* What you have to do: Line by line, copy out the entries exactly and leave the pictures behind.

Records drawn from a dataset:
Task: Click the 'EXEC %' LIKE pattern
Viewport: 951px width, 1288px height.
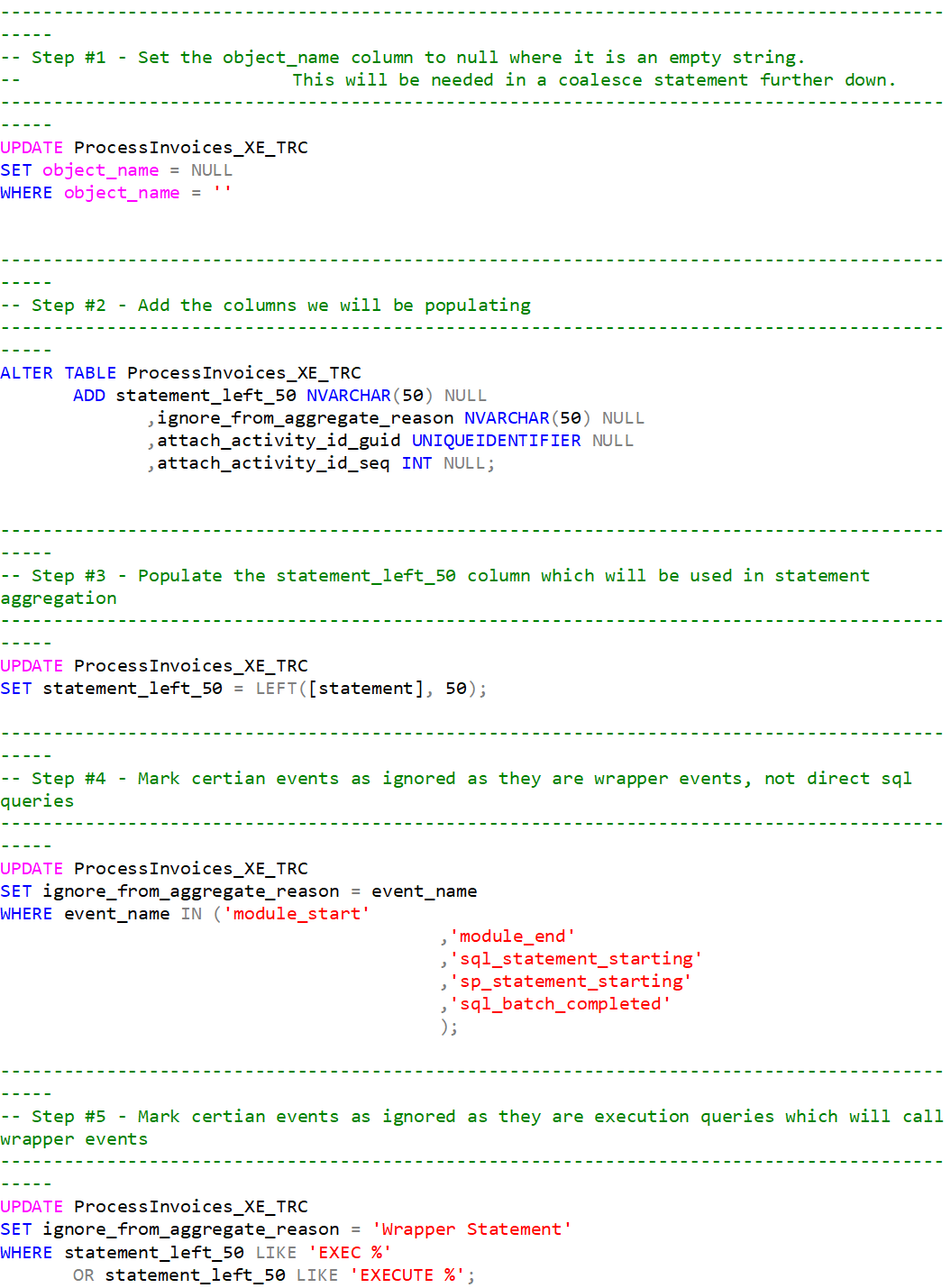Action: click(350, 1253)
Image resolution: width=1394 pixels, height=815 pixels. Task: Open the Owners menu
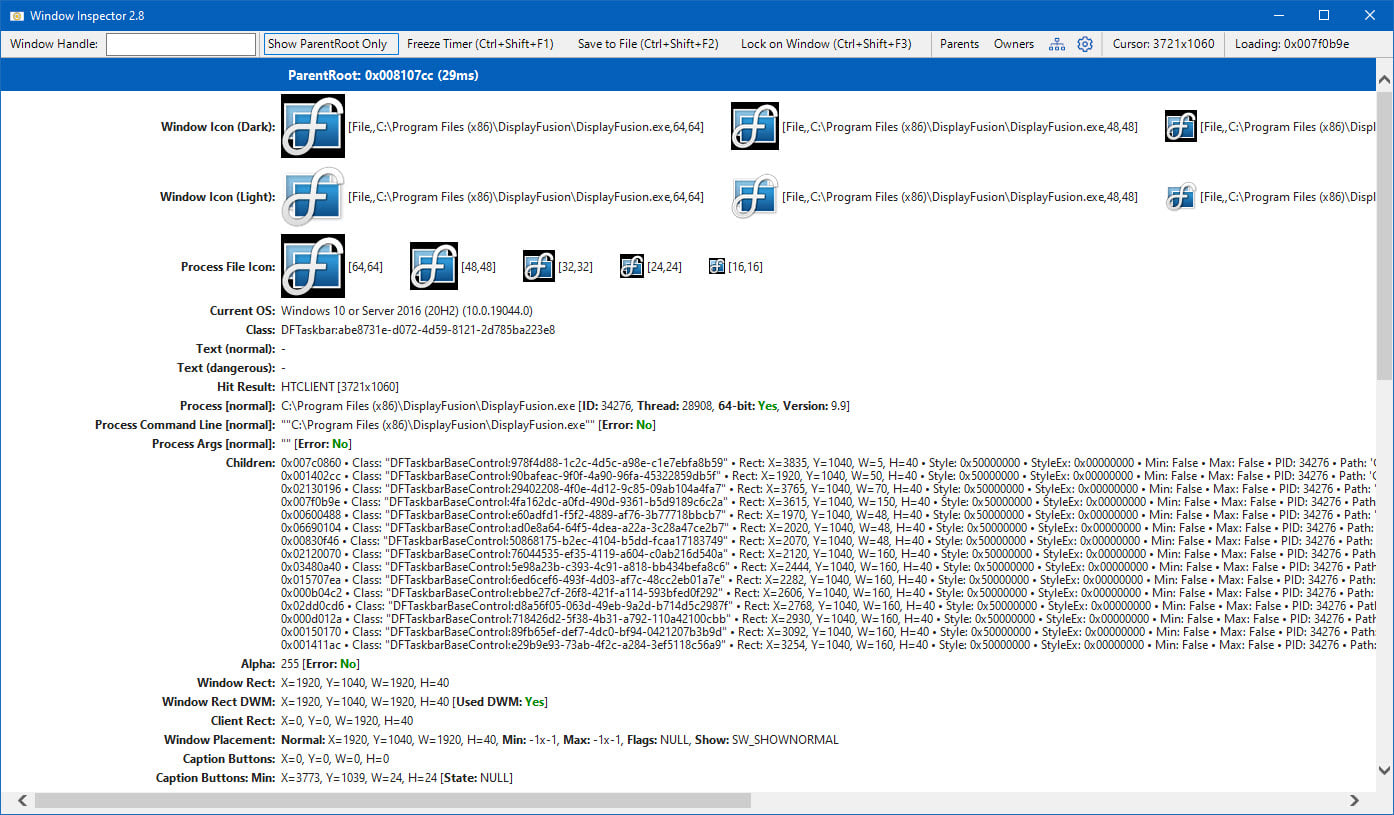tap(1014, 44)
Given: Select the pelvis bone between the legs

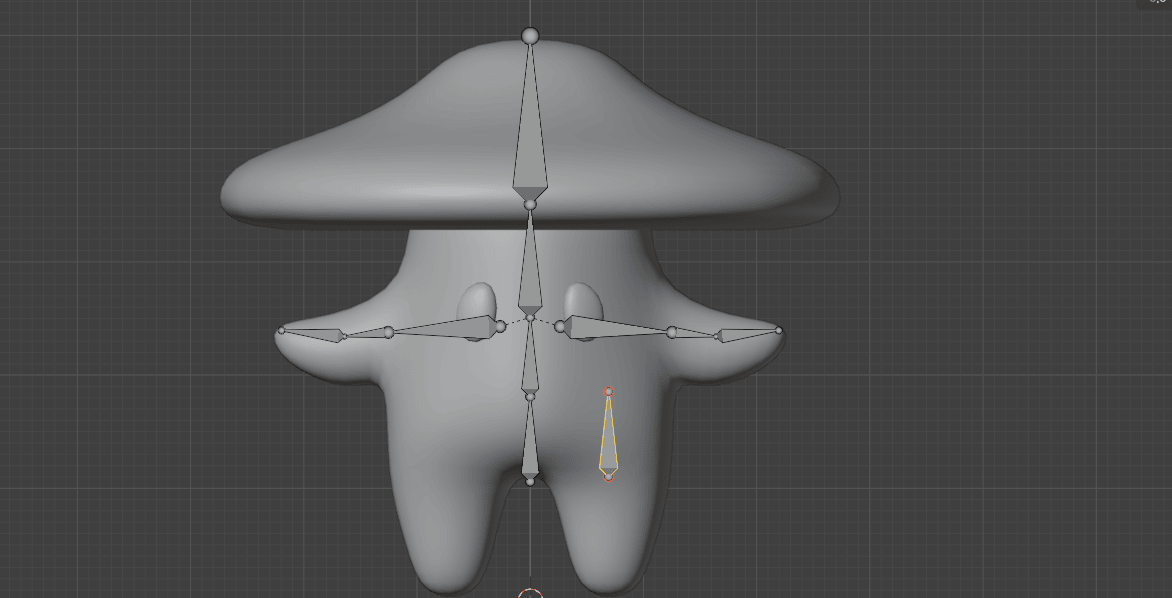Looking at the screenshot, I should click(530, 445).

* Result below:
Task: Click the 'EXEC %' LIKE pattern
Viewport: 951px width, 1288px height.
Action: click(350, 1253)
Image resolution: width=1394 pixels, height=815 pixels. Task: Open the Owners menu
tap(1014, 44)
Given: Select the pelvis bone between the legs

Looking at the screenshot, I should click(530, 445).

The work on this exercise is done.